Интерес к нему у Екатерины Васильевны возник давно. Чисто прагматический сперва. Дело в том, что юношею – гимназистом ещё – прослыл он настойчивым искателем и сборщиком, а потом тонким ценителем и даже точным оценщиком «произведений изобразительного искусства». Известность его в среде коллекционеров и жуков всякого рода росла стремительно. Росла востребываемость. Жить бы да грабить бы простаков, как Третьяковский и Ноэль Поляков. И добра наживать. Так нет же! Михаил Наумович наш по признанию истинный ценителей был искусства, и остался навсегда человеком безупречной репутации. Так сложилось, что дело он имел преимущественно с молодыми, юными даже, начинающими художниками. Причём жившими не в лучшие времена. И постоянно искавшими где бы и чего пожрать. Покупая у них картины Гаркави предупреждал: — Сегодня, будь Вы мастером с именем, Ваше полотно стоило бы в десять и много-много больше раз дороже той суммы, что я имею возможность Вам предложить; если я умру до прихода к Вам известности и даже Славы – Вы рискуете… Но если в любой перспективе у Вас появится оказия продать его по настоящей цене чем я теперь предлагаю, я немедля возвращаю Вам Вашу картину, а Вы мне – ту сумму, что я теперь Вам вручаю. И всё это нотаризируем. Nicht var?.. Что скажешь – порядочно и даже сверх того. Не сомневаюсь – именно за эту его порядочность он и отмечен был вниманием недоступной Гельцер.
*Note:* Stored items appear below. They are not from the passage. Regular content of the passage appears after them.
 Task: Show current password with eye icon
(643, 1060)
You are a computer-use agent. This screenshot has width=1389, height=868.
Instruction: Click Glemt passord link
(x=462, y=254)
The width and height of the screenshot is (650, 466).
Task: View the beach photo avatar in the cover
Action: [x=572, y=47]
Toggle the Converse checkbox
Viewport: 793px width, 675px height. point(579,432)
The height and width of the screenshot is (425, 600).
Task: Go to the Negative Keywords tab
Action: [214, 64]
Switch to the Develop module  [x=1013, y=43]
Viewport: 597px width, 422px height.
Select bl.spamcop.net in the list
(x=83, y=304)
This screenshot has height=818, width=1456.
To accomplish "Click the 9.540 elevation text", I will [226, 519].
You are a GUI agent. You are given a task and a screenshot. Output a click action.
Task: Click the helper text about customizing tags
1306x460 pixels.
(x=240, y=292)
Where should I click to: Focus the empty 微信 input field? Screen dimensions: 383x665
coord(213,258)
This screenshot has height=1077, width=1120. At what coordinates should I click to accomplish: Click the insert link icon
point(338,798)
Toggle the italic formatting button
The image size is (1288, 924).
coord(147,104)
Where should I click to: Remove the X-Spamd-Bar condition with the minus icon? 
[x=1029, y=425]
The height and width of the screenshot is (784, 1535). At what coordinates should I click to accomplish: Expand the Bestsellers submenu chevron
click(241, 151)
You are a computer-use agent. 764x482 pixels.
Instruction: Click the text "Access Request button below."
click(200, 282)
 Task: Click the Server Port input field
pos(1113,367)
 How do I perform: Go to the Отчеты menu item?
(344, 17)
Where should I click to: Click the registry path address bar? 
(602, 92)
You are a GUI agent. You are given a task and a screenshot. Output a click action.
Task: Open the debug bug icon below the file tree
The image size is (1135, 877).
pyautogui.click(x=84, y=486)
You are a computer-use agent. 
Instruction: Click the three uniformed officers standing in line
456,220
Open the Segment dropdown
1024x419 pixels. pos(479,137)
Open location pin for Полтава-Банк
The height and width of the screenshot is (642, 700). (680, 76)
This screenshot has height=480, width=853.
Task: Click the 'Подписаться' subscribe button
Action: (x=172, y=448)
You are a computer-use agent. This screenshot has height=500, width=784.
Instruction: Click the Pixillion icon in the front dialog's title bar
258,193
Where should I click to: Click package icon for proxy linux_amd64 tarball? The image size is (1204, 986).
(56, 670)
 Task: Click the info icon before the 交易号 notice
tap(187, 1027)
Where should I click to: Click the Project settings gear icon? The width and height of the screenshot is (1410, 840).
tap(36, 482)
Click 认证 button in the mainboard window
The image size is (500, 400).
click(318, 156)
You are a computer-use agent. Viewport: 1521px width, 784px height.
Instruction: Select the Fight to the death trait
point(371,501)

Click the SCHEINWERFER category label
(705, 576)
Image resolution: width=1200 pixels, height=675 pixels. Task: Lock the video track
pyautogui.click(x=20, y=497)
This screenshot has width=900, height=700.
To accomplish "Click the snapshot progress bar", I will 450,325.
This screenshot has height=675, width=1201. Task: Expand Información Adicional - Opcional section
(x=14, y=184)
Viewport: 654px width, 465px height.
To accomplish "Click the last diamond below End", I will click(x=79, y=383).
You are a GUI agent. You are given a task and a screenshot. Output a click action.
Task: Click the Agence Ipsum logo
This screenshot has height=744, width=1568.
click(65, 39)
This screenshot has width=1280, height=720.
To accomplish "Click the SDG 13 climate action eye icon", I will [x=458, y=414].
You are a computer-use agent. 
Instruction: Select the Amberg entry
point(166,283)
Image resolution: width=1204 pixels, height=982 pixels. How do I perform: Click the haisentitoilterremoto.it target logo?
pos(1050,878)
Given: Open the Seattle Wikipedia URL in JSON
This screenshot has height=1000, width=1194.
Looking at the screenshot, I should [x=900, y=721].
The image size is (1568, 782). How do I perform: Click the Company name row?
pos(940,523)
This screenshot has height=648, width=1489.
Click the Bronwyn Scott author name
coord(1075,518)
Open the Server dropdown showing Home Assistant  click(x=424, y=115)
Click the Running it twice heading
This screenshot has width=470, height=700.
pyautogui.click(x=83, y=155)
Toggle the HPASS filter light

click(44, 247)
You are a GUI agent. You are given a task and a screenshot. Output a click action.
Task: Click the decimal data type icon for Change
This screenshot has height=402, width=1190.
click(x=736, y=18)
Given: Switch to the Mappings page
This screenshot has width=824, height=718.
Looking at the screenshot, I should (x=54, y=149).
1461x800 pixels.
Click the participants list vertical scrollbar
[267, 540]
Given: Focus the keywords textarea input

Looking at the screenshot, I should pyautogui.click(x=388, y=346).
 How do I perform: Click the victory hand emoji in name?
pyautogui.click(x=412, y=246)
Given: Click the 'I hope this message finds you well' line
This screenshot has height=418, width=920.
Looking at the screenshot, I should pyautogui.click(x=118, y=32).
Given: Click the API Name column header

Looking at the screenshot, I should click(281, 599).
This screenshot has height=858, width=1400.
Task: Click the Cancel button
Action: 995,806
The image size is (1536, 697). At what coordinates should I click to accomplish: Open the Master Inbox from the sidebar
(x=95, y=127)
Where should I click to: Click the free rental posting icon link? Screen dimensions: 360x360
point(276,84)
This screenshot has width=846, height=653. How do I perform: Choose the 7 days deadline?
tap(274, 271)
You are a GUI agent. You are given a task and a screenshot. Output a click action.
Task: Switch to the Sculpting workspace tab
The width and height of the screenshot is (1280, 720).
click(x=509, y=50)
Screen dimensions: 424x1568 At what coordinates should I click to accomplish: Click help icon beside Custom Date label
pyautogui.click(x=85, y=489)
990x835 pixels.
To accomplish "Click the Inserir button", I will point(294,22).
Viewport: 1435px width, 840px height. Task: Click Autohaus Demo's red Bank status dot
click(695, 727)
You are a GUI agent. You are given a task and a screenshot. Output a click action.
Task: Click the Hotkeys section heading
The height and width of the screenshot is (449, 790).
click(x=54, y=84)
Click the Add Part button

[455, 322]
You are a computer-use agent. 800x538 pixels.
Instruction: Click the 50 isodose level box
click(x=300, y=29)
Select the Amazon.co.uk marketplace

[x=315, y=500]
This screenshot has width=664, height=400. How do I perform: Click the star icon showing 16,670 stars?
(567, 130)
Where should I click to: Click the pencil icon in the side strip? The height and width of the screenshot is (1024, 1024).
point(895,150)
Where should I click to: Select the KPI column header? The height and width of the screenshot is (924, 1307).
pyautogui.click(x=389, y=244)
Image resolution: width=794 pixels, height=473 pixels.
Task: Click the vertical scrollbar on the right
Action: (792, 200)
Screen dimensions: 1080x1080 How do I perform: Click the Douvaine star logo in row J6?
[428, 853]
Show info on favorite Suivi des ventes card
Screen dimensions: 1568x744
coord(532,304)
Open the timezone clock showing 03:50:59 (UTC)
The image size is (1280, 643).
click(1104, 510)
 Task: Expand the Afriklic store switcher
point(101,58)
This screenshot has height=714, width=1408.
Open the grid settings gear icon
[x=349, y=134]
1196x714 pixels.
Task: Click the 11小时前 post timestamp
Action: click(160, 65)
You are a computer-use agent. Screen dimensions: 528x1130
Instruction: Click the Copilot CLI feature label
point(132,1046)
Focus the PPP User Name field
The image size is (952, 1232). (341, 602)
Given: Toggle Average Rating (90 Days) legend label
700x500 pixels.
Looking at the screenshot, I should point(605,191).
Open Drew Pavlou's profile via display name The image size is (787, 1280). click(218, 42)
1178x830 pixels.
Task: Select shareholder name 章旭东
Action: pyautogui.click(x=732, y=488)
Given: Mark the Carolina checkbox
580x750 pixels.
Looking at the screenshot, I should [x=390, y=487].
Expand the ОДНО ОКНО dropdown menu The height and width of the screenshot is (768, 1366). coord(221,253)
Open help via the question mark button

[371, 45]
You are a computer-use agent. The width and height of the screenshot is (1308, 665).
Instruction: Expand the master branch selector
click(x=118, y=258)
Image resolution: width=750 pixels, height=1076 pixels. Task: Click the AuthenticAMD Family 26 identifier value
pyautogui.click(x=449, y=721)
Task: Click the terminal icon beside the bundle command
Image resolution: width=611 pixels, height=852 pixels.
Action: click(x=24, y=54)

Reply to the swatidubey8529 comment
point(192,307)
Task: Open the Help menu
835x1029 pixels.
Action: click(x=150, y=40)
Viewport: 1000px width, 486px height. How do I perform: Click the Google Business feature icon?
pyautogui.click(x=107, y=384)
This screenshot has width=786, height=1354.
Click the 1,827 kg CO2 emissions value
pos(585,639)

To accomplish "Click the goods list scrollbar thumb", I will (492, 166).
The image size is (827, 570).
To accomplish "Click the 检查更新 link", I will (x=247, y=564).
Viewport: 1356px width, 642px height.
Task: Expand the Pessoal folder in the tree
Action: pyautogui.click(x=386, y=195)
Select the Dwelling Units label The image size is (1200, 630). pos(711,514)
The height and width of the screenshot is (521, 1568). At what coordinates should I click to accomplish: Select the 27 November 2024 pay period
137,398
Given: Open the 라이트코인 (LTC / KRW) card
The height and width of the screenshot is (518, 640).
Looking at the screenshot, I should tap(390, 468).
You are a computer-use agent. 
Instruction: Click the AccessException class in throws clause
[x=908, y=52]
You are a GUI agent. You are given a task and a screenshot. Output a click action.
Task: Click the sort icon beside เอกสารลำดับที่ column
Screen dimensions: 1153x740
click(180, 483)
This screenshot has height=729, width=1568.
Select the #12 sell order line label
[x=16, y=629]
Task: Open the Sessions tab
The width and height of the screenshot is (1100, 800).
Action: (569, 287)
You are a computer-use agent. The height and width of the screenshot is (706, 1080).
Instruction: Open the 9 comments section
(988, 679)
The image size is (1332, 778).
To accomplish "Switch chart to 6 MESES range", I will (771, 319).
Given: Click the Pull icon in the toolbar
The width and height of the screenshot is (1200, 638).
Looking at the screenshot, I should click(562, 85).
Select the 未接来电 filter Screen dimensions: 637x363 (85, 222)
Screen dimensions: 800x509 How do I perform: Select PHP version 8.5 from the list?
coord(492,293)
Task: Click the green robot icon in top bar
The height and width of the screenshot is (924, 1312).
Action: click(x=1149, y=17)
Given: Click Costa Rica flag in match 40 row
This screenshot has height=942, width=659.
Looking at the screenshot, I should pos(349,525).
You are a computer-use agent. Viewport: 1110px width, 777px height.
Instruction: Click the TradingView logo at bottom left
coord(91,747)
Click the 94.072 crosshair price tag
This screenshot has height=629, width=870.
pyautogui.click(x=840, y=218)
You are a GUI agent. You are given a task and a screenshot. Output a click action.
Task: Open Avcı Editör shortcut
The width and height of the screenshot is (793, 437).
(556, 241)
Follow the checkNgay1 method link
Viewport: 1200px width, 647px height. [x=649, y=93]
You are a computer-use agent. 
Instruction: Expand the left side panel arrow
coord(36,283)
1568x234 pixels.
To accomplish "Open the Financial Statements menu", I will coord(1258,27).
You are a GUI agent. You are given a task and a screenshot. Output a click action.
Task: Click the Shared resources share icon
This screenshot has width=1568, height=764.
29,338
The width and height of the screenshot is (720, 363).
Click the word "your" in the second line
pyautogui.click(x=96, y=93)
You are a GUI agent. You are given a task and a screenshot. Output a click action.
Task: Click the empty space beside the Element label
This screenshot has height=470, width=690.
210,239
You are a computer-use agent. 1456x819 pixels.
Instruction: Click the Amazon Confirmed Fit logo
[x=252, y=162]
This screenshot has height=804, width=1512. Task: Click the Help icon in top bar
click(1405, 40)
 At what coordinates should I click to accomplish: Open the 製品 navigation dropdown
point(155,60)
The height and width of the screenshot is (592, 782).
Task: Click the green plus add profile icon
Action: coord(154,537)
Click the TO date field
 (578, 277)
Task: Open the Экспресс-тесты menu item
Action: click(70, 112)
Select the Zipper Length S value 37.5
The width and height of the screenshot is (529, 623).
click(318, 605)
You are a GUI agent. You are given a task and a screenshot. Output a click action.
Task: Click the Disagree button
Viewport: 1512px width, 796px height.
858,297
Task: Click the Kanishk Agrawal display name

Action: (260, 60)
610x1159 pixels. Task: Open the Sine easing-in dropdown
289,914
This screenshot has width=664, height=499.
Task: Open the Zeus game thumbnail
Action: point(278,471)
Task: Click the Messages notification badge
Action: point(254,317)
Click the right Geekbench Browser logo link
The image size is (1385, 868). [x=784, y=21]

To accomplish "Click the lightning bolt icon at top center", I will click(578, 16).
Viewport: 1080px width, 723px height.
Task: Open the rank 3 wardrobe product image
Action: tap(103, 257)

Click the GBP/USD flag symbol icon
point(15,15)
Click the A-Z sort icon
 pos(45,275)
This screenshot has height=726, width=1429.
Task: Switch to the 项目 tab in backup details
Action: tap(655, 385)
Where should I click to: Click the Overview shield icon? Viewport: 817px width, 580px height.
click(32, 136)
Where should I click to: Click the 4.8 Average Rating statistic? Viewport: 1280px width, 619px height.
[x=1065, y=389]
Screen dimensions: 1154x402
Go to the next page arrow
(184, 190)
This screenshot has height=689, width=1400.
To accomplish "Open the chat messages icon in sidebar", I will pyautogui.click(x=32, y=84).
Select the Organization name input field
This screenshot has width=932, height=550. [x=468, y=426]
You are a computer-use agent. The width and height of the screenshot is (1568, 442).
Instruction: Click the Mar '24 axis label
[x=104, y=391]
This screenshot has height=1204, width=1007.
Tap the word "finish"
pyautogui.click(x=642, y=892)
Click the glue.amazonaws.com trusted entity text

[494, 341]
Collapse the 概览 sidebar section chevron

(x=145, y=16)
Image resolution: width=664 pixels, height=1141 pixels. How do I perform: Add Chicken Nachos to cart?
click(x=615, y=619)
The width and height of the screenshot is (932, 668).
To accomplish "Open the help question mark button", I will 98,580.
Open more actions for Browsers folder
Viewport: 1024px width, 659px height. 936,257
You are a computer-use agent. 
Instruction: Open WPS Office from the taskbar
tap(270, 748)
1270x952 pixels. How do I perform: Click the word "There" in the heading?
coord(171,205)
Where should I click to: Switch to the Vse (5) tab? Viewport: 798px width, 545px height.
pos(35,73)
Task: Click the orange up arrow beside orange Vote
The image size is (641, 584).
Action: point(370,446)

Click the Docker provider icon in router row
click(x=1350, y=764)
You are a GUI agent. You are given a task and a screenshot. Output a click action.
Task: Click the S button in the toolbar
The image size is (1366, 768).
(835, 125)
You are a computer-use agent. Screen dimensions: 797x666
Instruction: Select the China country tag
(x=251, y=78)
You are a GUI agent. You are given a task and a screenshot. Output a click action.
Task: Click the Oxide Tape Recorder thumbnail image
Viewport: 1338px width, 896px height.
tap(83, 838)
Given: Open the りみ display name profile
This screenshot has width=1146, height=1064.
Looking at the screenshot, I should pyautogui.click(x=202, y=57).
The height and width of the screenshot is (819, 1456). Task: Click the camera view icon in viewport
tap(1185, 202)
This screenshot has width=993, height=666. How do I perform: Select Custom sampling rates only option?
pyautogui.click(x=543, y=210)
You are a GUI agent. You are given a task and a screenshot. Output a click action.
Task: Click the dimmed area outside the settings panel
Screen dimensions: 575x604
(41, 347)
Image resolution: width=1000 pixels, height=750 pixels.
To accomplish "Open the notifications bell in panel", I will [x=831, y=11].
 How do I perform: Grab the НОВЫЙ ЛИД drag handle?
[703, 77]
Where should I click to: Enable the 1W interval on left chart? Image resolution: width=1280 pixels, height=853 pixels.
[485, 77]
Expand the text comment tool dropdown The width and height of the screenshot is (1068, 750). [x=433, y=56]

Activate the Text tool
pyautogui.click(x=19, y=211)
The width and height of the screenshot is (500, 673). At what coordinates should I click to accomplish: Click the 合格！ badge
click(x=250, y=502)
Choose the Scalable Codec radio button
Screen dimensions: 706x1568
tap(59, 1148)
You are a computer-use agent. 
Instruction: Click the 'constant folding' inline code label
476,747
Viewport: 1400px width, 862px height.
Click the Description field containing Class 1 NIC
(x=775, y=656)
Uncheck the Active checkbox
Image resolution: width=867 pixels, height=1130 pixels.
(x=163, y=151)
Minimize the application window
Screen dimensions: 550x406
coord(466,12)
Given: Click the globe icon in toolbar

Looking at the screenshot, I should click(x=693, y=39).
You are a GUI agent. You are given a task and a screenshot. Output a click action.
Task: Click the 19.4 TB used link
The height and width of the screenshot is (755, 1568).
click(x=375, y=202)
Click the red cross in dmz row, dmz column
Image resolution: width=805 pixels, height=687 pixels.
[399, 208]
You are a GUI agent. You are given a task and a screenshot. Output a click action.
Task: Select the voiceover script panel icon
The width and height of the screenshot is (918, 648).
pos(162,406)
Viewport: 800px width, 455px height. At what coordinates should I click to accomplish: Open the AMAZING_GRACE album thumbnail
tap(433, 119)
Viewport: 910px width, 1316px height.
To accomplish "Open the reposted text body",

Естественным было членство Михаила Гаркави во всяческих отборочно-закупочных комиссиях и непременное председательствование этого самоучки-эрудита и ценителя в закрытых конкурсах-отборах картин молодых художников для именитых галерей и громких частных собраний. Самое главное, ищущие признания и заработка молодые таланты могли рассчитывать на поддержку и помощь этого удивительного в наш сверхпрагматический век и очень редкого для него состоятельного человека.…Помните? «Отдайте мою голову! Голову отдайте! Квартиру возьмите, картины возьмите, только голову отдайте!.. ». Так и было (если, как говаривал ещё один герой упомянутого романа буфетчик Соков, «голова не причём»).